#### [INSTRUCTIONS TO FOLLOW]
Retype the records in full, and please keep the pictures out of the copy.

#### [DATA UNDER STUDY]
-.-.-
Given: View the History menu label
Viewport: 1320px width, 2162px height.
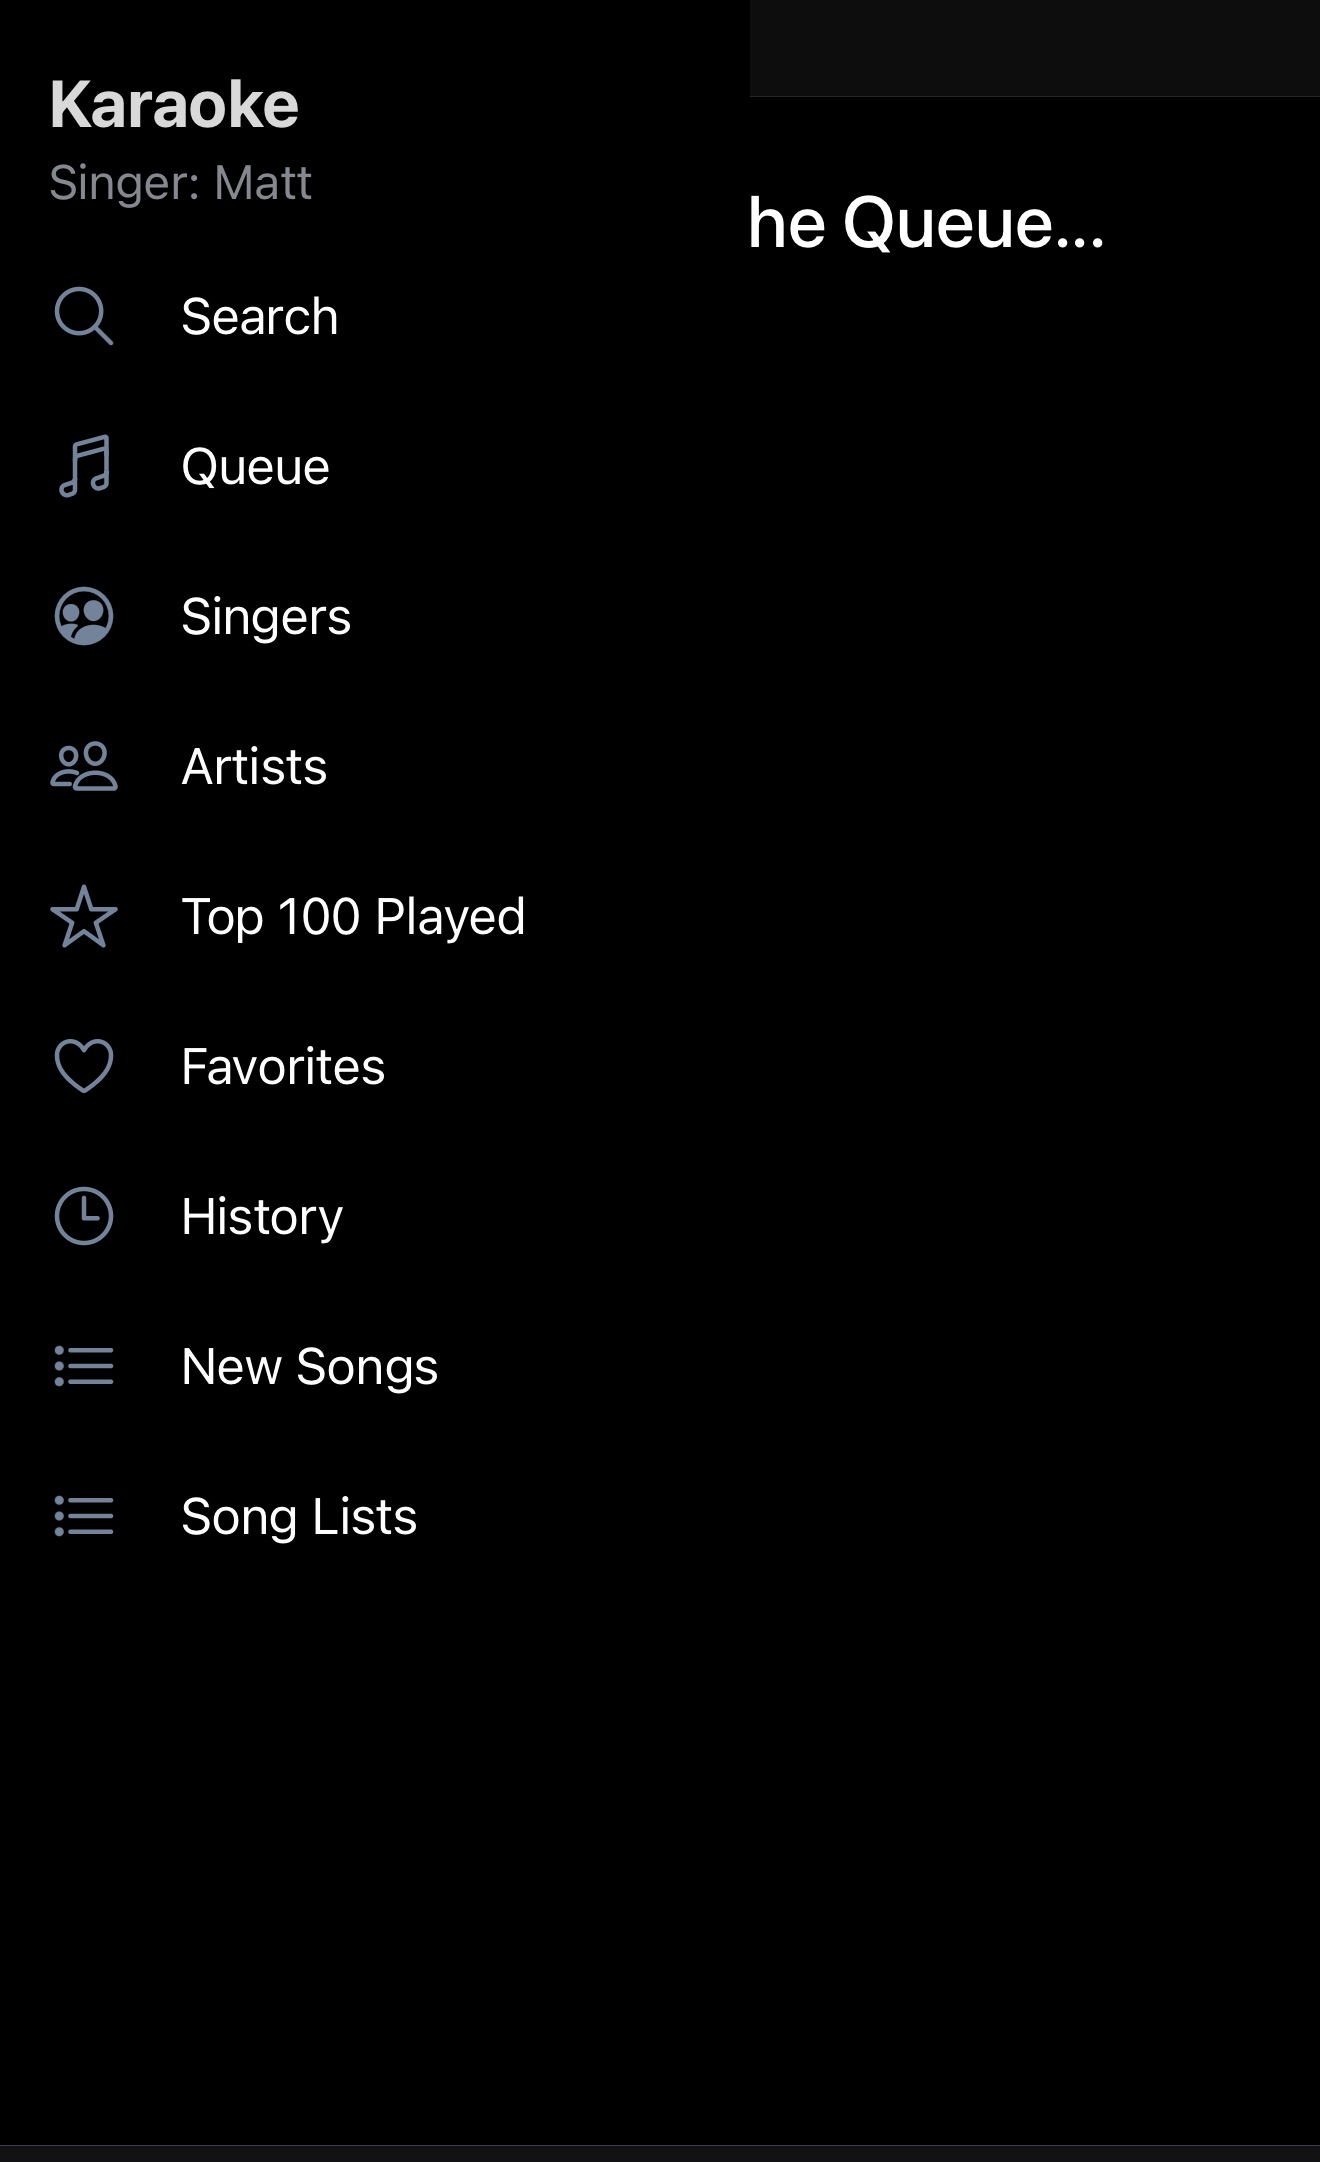Looking at the screenshot, I should coord(262,1217).
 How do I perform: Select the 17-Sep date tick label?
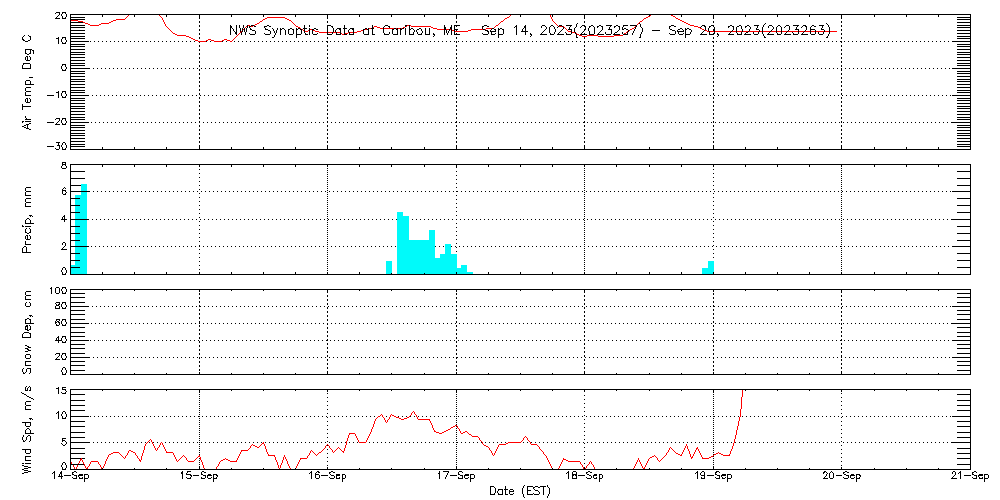(456, 478)
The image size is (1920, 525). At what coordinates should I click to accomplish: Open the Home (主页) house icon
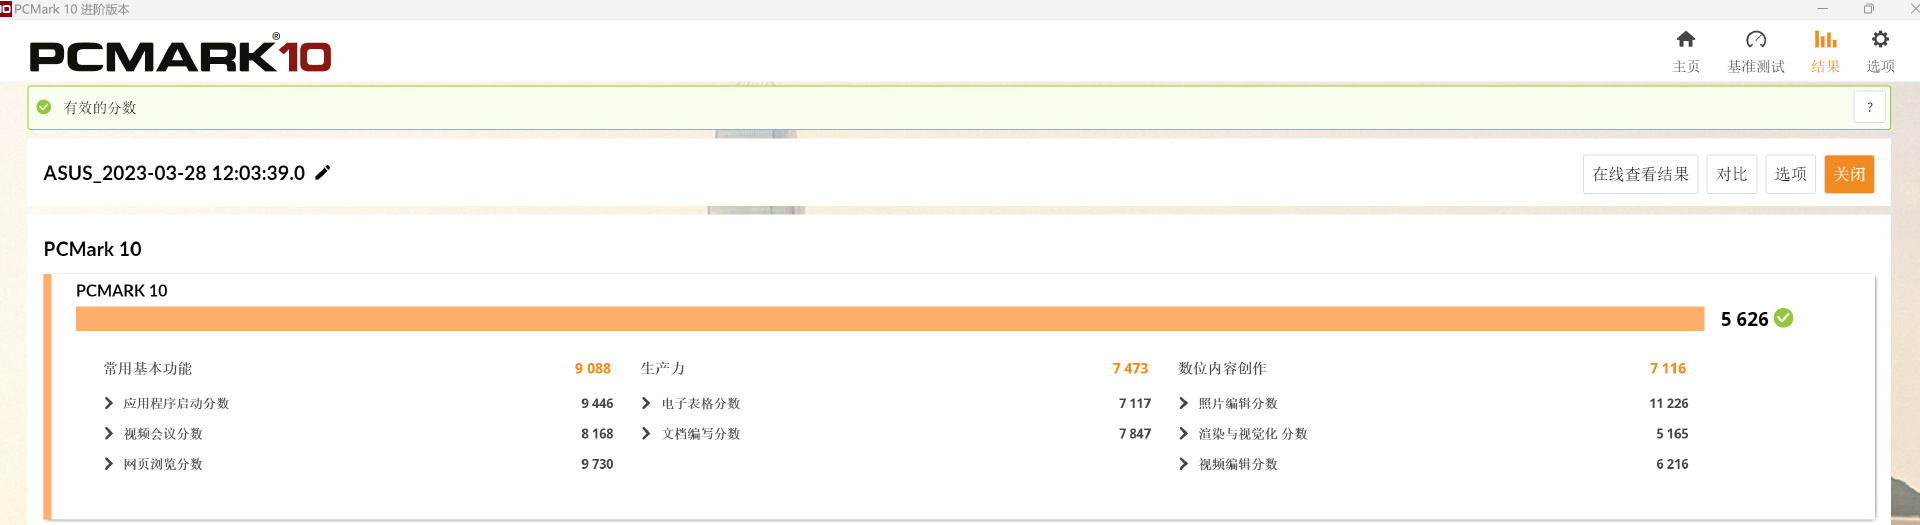(1686, 40)
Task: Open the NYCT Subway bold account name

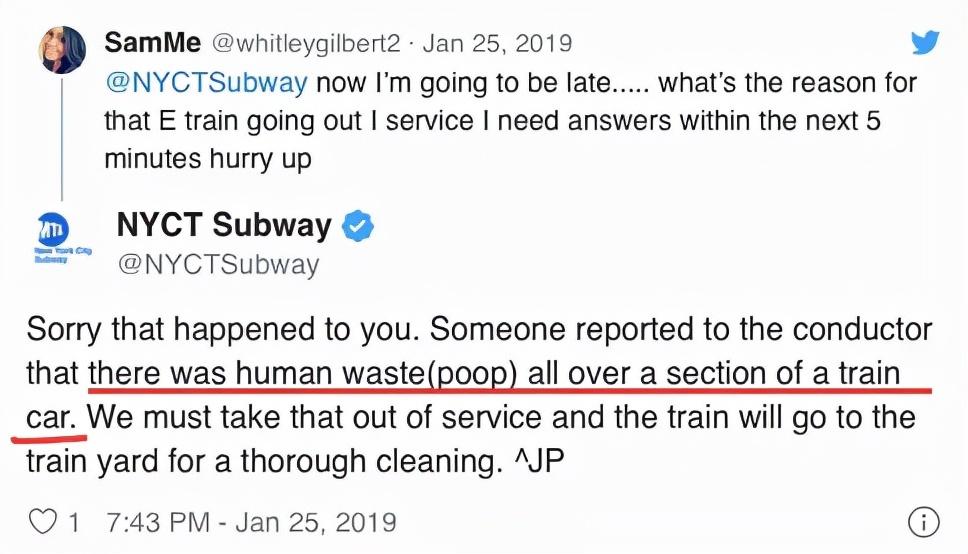Action: tap(223, 225)
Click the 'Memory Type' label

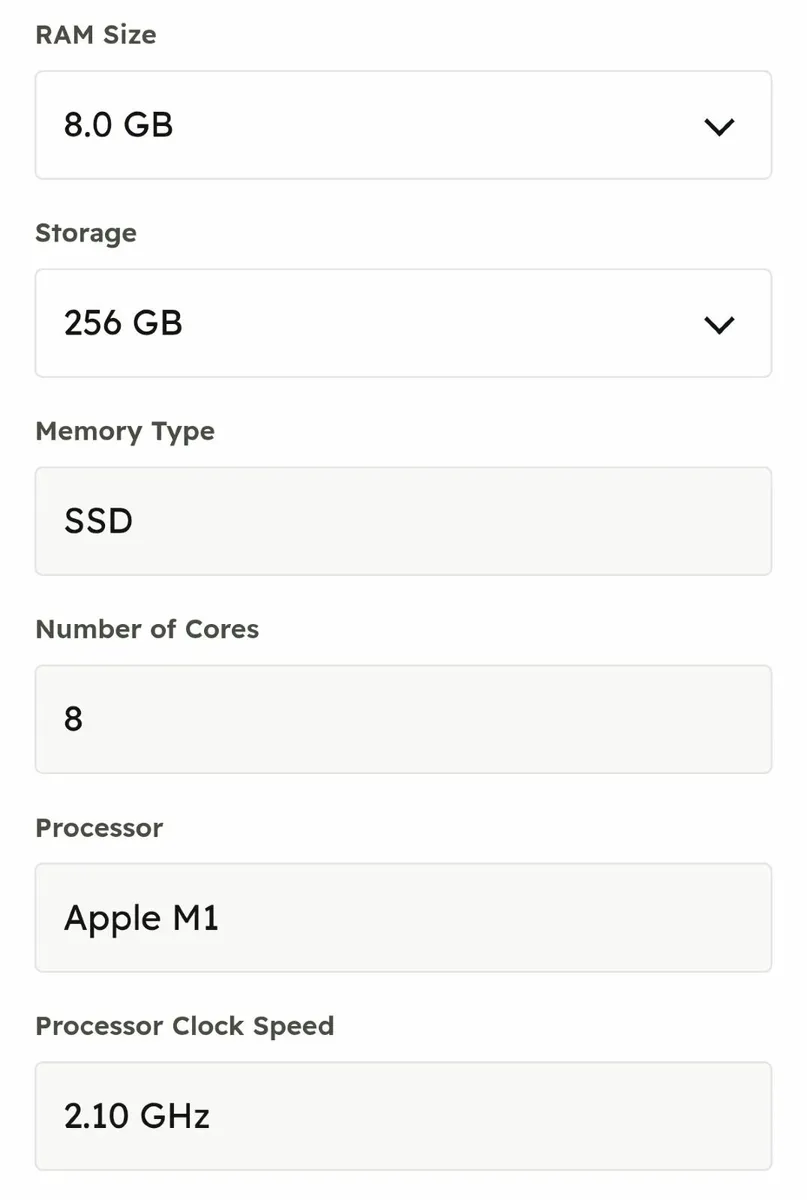click(x=125, y=431)
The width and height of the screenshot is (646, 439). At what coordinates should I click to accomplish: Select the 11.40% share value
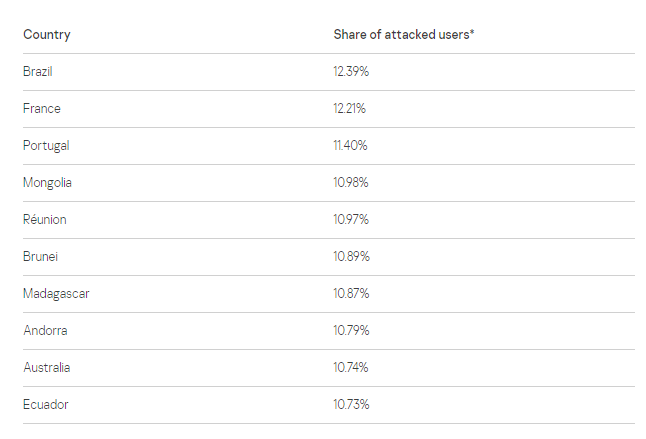(x=350, y=146)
-.-.-
#### [WRITTEN RESPONSE]
Given: View the History menu label
Viewport: 1320px width, 2162px height.
Looking at the screenshot, I should coord(262,1217).
 How do I perform: Select the 17-Sep date tick label?
(456, 478)
The image size is (1920, 525). At what coordinates should I click to accomplish: Open the Home (主页) house icon
(1686, 40)
Task: Open the NYCT Subway bold account name

Action: tap(223, 225)
Click the 'Memory Type' label

click(x=125, y=431)
The width and height of the screenshot is (646, 439). At what coordinates should I click to accomplish: Select the 11.40% share value
(x=350, y=146)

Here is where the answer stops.